→ WORK INSTRUCTION:
Write out the records below word for word, please.

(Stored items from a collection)

━━━━

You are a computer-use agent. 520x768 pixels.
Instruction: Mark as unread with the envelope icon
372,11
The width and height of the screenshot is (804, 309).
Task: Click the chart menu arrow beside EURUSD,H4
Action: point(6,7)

━━━━

→ EXERCISE RESULT:
You are a computer-use agent. 520x768 pixels.
Instruction: Mark as unread with the envelope icon
372,11
The width and height of the screenshot is (804, 309).
Task: Click the chart menu arrow beside EURUSD,H4
Action: point(6,7)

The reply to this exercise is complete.